Treatment Options That Work

A custom night guard (occlusal splint) is the most common first step. It doesn’t stop the clenching itself, but it protects your teeth and can reduce the force transmitted to your jaw joints. Over-the-counter guards are available but tend to fit poorly and can sometimes make jaw issues worse.

For people with significant pain or muscle enlargement, botulinum toxin injections into the masseter muscles are increasingly used. The treatment reduces bite force by about 20% and masseter muscle contraction by roughly 30%, with effects lasting three to six months. In some cases, the muscle atrophy persisted for up to a year after injection. Repeat treatments are typically needed every three to six months until the clenching pattern breaks.

Addressing the root cause matters more than any single treatment. If stress is the primary driver, cognitive behavioral therapy and stress-reduction techniques directly target the neurological loop that sustains clenching. If sleep apnea is involved, treating the breathing problem with a continuous positive airway pressure device or a mandibular advancement appliance often reduces nighttime clenching significantly. If a medication is the trigger, adjusting it with your prescriber can resolve the problem within weeks.

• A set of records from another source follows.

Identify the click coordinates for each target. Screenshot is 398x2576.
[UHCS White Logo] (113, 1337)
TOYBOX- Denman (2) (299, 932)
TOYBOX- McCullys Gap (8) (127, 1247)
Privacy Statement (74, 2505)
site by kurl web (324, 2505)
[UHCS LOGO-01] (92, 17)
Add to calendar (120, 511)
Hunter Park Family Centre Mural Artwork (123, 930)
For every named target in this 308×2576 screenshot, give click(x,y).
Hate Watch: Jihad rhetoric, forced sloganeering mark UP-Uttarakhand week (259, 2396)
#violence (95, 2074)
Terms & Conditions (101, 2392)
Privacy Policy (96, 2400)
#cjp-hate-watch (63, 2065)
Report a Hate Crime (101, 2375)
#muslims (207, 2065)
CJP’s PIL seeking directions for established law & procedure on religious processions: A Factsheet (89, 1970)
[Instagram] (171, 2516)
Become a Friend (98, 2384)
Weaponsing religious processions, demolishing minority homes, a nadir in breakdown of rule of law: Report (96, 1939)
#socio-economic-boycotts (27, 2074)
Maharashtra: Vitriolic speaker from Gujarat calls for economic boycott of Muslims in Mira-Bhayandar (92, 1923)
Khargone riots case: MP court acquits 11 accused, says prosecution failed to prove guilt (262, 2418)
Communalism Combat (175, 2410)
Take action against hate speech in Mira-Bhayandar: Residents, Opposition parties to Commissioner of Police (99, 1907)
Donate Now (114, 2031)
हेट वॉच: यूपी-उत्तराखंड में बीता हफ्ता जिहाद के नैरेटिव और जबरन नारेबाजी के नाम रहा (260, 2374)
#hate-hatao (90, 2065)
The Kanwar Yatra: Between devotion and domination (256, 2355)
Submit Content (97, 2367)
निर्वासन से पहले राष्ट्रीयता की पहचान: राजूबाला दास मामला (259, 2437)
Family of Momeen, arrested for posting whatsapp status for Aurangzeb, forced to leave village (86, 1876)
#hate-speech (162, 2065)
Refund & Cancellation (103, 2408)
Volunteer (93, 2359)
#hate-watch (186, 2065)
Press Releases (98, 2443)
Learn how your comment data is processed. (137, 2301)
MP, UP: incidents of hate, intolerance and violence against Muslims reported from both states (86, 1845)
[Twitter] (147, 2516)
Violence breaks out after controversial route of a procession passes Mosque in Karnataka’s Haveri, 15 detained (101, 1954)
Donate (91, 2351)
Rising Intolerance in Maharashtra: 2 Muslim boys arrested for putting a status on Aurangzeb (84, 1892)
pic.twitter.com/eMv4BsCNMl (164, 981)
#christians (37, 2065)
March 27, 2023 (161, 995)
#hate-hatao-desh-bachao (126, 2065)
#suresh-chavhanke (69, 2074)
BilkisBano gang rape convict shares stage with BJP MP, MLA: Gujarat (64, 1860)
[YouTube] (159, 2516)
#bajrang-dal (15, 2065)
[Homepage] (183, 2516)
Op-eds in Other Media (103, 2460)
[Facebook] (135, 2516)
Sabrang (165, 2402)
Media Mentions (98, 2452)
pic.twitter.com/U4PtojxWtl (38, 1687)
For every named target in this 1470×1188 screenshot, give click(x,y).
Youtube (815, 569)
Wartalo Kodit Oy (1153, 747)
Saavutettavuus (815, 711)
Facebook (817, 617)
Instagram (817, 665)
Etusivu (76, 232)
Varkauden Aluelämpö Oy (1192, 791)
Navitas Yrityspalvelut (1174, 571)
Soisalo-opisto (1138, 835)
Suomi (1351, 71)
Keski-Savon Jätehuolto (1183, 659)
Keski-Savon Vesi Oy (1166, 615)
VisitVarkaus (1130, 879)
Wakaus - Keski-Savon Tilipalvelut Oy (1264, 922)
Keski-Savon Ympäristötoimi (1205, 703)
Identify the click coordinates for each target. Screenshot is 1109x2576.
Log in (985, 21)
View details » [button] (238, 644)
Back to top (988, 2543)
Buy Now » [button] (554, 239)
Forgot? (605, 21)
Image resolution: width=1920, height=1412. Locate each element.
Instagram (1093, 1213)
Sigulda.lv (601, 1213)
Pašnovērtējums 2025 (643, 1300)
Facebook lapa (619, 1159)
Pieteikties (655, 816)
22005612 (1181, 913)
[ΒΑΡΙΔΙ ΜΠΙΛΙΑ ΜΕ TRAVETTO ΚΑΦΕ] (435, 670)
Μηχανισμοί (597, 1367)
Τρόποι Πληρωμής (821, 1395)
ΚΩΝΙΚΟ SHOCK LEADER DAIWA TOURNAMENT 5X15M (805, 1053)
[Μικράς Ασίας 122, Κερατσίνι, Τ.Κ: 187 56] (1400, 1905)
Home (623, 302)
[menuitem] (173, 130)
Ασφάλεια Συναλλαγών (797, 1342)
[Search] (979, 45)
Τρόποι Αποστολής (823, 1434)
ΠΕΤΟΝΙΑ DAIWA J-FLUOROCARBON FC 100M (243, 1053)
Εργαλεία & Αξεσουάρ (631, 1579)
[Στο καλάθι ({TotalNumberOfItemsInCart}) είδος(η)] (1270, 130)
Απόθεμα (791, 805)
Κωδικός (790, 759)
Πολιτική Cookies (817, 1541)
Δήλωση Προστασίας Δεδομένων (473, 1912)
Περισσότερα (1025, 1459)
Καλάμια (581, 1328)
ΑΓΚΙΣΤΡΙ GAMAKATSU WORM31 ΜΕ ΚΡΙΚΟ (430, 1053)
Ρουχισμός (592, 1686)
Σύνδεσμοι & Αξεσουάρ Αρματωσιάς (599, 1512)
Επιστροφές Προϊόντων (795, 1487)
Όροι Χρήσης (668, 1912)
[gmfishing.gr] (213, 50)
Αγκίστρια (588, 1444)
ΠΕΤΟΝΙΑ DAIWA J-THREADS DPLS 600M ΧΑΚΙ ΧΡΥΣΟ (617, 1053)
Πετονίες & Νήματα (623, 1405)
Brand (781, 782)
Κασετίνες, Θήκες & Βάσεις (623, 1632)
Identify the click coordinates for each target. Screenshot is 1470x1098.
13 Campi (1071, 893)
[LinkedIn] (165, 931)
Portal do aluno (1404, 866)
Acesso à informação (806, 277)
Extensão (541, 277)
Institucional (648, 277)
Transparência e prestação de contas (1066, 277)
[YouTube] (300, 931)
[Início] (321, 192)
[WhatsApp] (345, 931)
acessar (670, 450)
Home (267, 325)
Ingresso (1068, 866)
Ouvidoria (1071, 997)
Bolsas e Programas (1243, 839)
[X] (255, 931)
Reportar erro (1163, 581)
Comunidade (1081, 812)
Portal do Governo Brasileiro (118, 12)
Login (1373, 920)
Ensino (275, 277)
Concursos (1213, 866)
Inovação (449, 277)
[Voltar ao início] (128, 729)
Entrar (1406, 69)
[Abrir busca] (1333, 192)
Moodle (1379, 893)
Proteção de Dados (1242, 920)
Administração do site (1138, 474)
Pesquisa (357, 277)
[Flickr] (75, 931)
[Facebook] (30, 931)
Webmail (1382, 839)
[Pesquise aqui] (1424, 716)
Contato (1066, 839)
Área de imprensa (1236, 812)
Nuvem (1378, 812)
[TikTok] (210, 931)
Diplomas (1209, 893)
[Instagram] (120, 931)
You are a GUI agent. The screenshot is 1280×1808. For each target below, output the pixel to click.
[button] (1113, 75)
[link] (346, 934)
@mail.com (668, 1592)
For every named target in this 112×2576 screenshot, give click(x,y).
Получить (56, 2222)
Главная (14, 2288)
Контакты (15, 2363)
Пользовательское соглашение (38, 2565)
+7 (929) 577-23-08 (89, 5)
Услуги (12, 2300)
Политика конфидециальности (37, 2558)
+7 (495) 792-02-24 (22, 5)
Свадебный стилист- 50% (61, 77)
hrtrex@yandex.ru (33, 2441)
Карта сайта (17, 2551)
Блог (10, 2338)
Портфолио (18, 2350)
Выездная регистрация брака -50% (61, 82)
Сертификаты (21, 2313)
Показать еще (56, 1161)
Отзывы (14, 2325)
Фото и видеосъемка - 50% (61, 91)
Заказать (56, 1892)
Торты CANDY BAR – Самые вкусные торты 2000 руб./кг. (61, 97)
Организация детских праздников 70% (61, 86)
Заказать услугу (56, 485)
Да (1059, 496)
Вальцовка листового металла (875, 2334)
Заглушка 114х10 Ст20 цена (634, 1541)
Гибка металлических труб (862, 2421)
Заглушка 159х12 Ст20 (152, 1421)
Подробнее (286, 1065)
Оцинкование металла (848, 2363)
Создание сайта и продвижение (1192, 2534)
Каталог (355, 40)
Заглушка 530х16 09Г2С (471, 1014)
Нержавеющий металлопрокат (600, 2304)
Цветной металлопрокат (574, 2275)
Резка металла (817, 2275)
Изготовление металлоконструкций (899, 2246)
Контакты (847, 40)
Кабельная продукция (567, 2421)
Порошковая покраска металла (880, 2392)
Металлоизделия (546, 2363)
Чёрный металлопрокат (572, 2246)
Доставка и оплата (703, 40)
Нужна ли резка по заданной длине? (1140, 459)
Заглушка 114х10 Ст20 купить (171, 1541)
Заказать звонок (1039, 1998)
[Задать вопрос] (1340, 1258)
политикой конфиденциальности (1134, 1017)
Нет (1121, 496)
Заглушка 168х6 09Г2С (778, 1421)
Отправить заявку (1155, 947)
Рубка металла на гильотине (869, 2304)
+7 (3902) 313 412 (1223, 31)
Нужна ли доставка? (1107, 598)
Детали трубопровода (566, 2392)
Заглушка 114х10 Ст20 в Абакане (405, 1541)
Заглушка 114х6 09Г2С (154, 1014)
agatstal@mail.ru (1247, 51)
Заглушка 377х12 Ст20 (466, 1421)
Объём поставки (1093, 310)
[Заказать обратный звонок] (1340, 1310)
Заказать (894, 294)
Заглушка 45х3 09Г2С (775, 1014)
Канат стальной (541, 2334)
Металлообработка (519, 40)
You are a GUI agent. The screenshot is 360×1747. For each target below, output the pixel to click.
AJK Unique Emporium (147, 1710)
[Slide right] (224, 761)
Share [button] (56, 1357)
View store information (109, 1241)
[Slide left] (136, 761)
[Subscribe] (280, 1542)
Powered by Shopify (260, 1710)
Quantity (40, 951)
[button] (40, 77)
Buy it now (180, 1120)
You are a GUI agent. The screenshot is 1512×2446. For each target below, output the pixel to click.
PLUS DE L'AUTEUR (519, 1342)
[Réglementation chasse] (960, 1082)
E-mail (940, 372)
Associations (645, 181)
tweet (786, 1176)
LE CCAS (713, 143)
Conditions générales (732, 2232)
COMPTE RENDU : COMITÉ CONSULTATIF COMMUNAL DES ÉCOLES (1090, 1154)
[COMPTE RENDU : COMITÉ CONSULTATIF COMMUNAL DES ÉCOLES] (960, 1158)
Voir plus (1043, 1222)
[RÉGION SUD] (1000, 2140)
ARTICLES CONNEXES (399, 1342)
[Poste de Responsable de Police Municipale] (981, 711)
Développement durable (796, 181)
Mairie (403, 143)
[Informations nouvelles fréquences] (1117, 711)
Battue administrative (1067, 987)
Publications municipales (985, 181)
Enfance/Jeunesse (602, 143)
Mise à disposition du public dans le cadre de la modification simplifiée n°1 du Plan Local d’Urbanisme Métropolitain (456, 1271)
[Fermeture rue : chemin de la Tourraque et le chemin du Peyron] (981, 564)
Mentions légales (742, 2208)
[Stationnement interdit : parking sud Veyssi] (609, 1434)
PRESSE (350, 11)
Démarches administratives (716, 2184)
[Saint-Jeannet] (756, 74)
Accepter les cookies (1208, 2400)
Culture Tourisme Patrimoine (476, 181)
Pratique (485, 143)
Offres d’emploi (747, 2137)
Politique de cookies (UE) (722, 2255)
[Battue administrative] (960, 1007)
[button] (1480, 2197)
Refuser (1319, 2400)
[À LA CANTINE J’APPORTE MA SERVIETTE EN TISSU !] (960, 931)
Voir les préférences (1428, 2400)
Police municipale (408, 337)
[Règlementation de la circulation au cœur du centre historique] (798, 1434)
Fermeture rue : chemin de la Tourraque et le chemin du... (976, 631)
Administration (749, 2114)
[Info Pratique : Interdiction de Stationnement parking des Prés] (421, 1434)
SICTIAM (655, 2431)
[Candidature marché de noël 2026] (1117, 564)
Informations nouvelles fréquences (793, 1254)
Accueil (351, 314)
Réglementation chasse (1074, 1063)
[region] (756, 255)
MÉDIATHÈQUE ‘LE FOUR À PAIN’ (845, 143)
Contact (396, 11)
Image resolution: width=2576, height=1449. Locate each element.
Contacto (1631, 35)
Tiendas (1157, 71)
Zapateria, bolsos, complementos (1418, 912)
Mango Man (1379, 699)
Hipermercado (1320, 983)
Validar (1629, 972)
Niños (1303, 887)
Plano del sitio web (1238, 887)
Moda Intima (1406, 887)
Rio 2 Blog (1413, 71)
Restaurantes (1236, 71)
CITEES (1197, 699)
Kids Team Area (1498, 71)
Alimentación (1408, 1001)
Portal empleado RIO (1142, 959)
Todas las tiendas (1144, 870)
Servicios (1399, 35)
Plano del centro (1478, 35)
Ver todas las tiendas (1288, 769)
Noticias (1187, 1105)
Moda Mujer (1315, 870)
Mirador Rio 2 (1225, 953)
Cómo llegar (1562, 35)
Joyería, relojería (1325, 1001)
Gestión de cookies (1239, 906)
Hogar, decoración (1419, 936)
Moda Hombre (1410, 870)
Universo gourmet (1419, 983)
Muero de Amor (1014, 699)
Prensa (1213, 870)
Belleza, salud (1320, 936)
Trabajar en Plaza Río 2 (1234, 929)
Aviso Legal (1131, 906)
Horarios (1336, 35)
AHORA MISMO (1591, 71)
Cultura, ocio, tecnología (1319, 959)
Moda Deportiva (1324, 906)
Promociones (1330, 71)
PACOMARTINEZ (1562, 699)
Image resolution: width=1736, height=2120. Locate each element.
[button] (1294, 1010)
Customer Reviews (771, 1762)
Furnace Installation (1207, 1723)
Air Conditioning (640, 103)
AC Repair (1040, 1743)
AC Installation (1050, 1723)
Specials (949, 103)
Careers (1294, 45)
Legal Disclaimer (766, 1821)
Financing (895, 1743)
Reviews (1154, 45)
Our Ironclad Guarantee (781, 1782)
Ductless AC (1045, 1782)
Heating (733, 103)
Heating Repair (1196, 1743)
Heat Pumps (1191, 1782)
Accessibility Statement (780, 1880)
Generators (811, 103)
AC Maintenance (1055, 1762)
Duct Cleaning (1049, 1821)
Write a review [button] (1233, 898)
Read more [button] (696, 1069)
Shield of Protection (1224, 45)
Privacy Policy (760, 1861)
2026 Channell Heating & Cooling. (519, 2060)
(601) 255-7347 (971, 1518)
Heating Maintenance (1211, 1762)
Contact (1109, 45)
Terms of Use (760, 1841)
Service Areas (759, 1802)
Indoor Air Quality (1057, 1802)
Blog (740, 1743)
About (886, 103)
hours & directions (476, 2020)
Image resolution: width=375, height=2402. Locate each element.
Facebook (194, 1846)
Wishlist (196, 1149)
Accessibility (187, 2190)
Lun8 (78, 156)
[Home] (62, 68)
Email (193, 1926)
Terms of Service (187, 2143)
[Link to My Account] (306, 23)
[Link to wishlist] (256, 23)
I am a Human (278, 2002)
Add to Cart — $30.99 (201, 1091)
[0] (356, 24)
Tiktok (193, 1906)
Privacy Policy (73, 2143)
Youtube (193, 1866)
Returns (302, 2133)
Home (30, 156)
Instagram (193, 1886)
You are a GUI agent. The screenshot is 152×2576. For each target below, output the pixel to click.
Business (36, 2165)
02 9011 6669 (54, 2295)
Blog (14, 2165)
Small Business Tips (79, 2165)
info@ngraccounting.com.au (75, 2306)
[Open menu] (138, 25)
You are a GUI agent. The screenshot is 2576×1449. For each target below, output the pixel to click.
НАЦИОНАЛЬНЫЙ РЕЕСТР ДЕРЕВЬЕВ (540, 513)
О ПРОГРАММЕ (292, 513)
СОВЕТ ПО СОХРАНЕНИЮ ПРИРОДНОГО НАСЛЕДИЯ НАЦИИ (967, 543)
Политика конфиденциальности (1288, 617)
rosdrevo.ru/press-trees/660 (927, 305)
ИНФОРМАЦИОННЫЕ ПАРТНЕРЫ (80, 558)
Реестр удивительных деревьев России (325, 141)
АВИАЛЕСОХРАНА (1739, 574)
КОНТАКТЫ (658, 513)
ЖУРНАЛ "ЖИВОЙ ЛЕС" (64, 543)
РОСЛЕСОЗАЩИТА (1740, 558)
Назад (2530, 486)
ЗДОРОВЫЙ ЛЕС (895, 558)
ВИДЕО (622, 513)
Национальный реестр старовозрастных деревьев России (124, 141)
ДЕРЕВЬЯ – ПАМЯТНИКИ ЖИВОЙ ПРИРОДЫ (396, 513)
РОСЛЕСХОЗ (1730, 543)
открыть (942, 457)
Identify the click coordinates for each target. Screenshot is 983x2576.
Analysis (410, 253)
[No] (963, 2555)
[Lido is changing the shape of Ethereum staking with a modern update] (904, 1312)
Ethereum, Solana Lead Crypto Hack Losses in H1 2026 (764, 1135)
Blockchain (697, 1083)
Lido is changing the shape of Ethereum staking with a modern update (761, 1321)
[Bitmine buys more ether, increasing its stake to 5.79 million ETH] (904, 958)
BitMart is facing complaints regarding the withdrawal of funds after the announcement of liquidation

Practical habits also help: reducing caffeine intake (especially after noon), cutting back on alcohol in the evening, and checking your jaw position periodically throughout the day. Your teeth should be slightly apart when your mouth is closed and your face is relaxed. If you notice them touching, that’s your cue to consciously relax your jaw, rest your tongue on the roof of your mouth, and let your lower jaw drop slightly. Over time, this awareness retrains the resting position of your muscles.